TASK REQUIREMENTS
Check every line of the data below for the word "agent". Copy the ones that have it.

GIVEN DATA
----------------------------------------

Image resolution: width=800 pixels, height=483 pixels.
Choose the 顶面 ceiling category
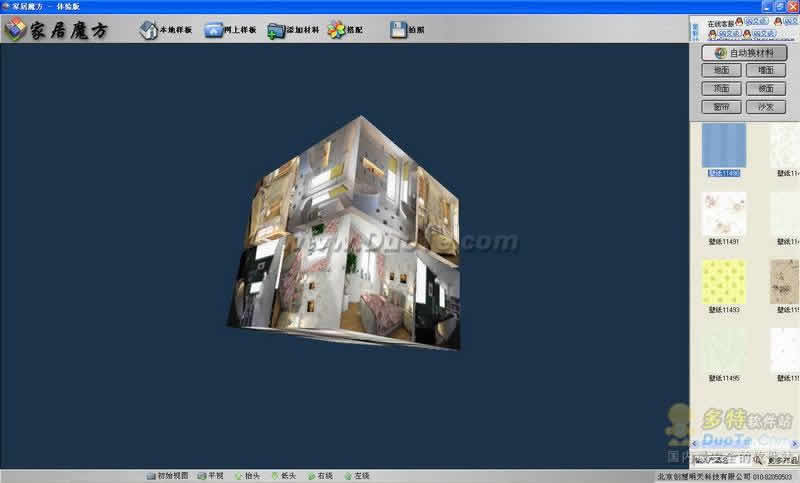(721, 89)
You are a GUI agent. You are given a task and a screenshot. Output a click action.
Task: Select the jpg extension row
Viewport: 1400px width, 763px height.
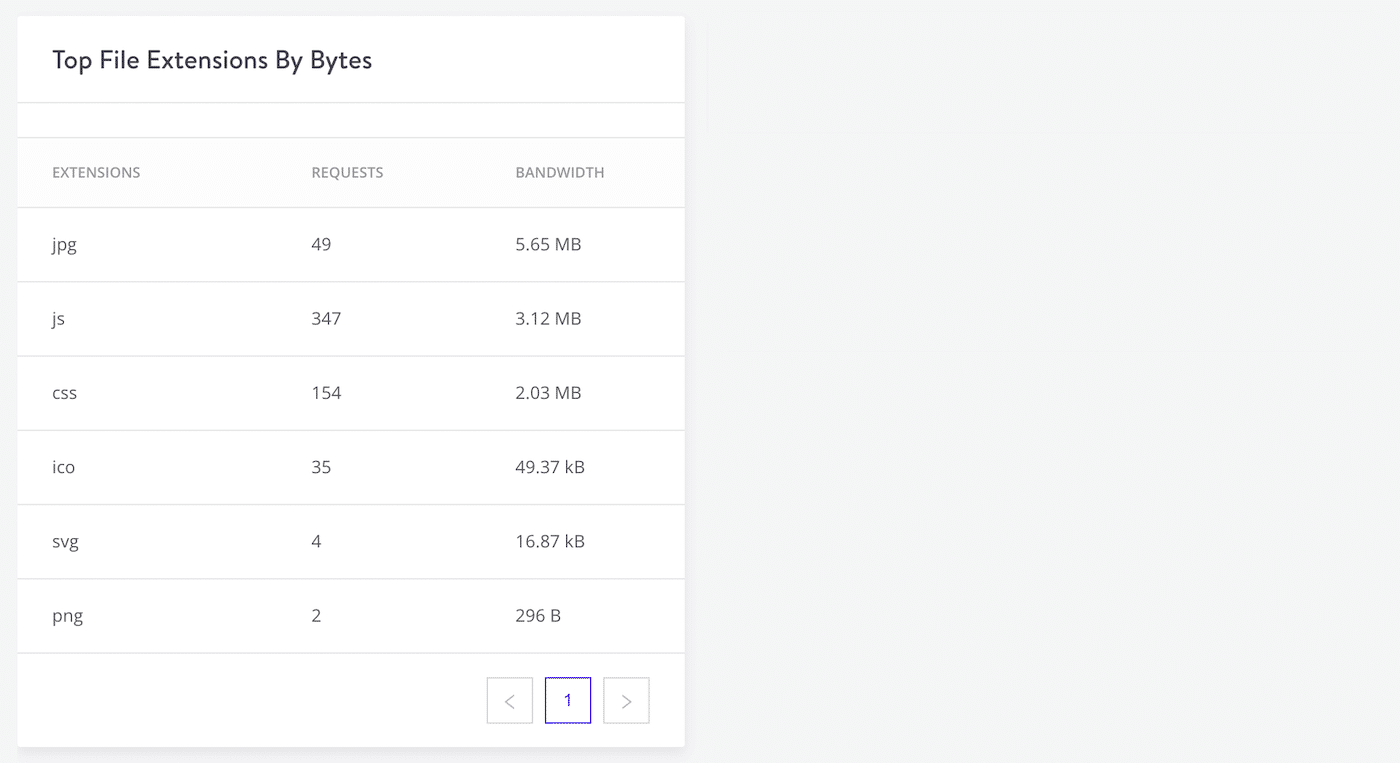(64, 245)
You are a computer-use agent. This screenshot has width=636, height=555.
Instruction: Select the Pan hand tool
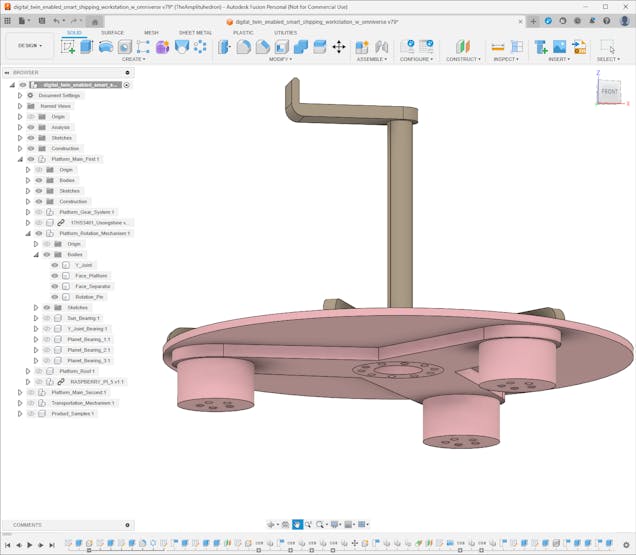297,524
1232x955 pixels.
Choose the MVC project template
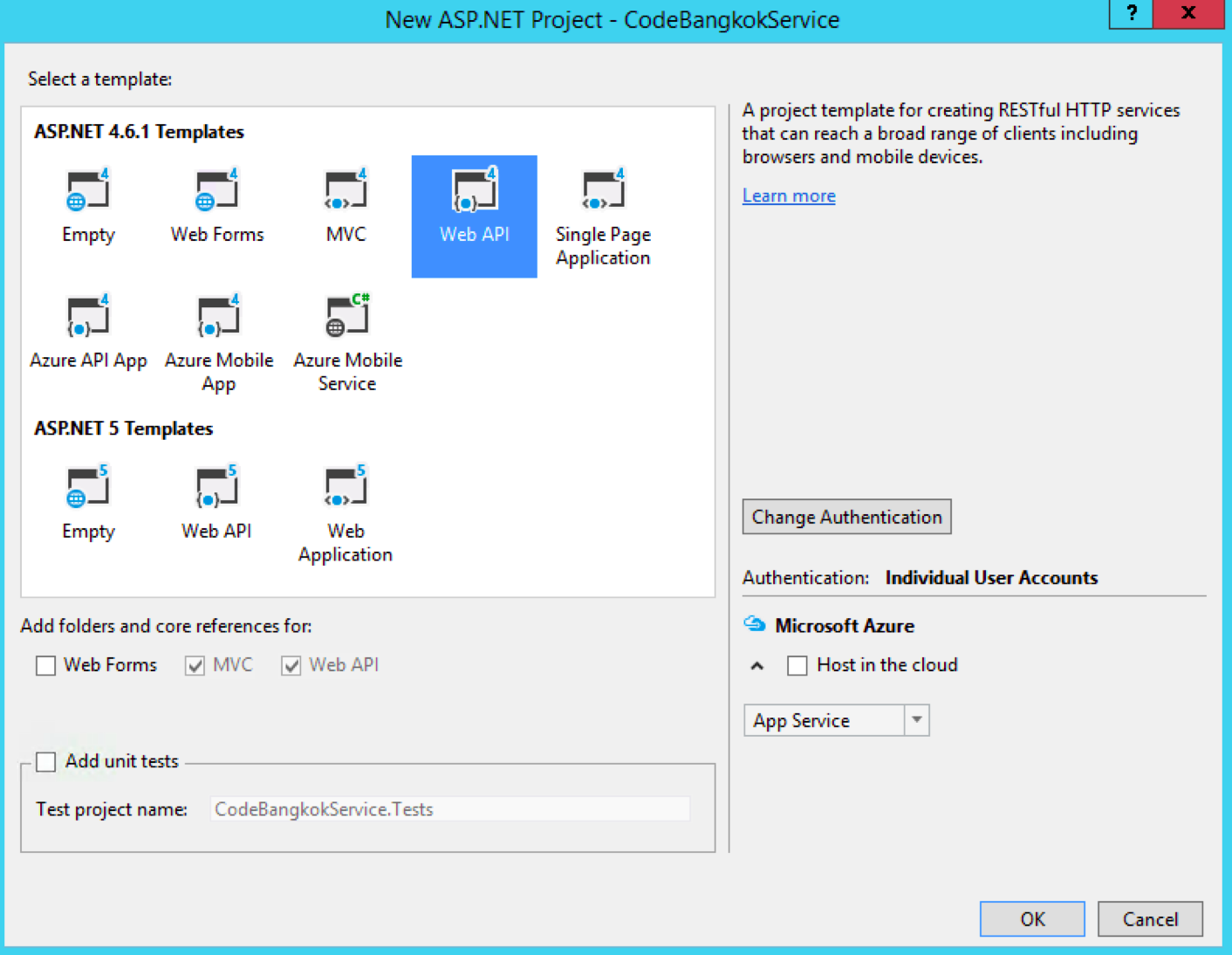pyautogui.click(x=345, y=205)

----------------------------------------

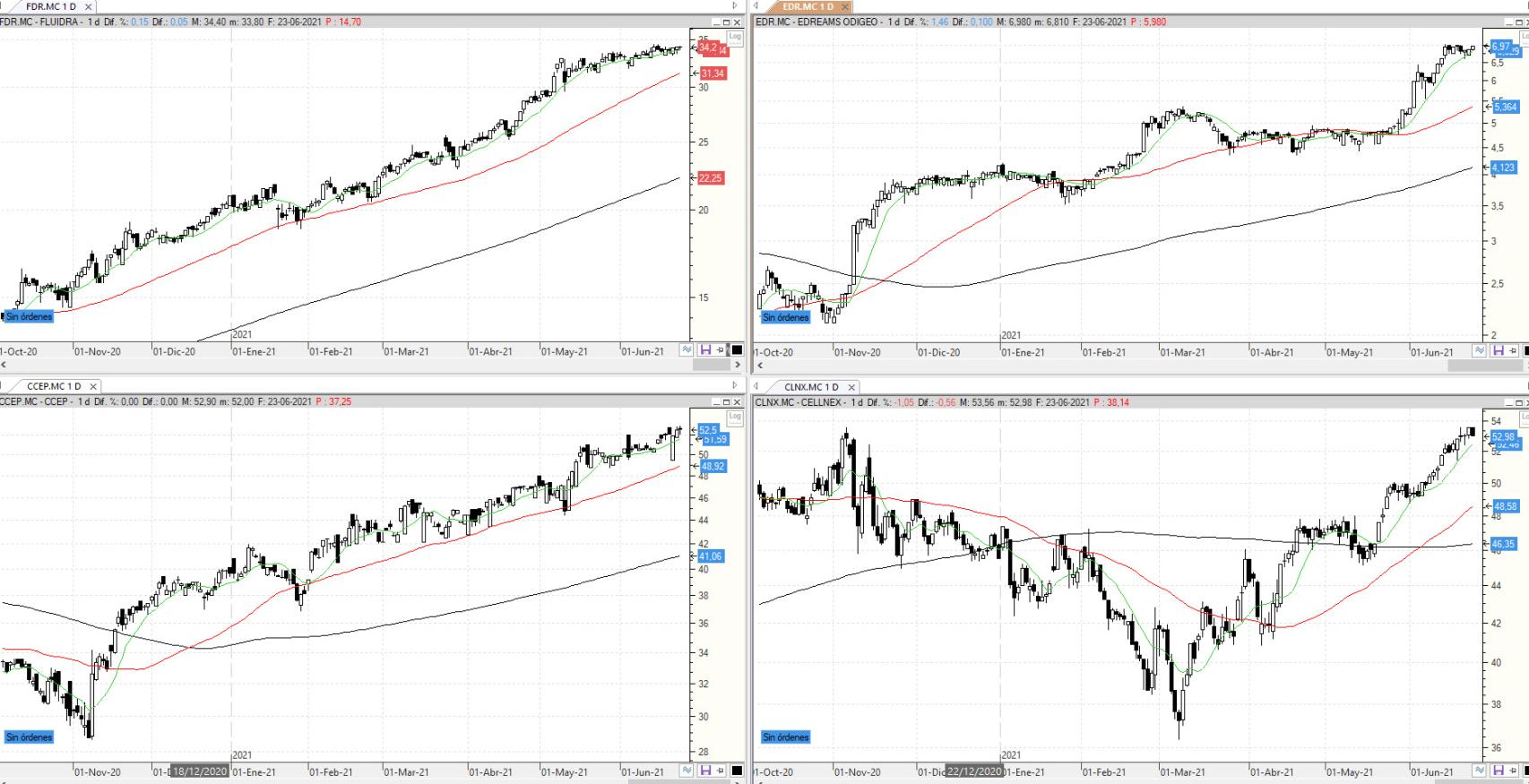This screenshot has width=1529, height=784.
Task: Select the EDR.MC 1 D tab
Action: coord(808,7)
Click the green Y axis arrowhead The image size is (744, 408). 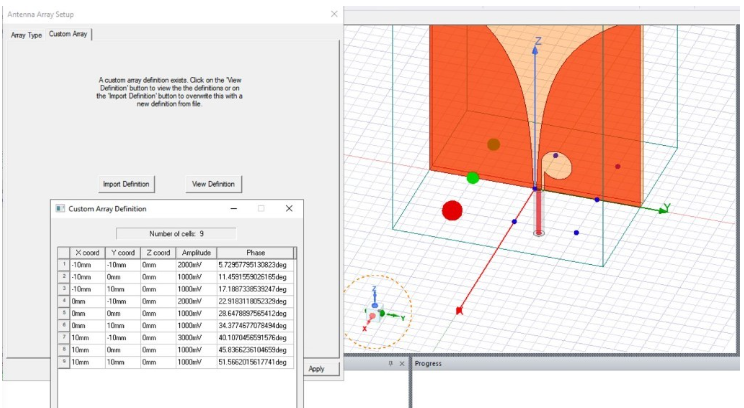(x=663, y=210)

----------------------------------------

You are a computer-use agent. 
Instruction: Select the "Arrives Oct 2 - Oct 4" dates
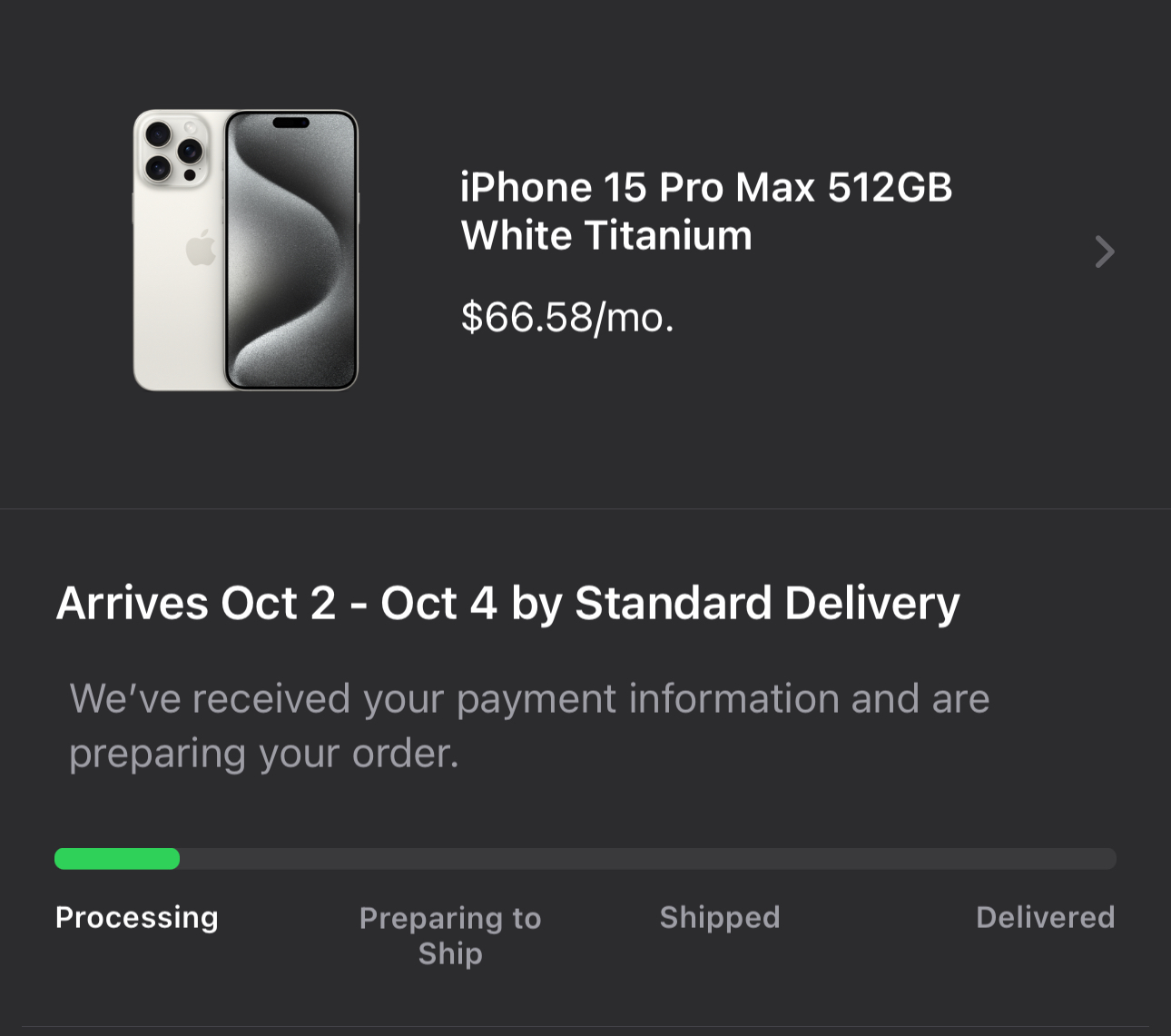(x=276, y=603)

----------------------------------------

EXERCISE OUTPUT
You are a GUI agent. You are given a task and a screenshot. Output a click action.
You are a computer-use agent. This screenshot has width=636, height=555.
You are a computer-use agent. 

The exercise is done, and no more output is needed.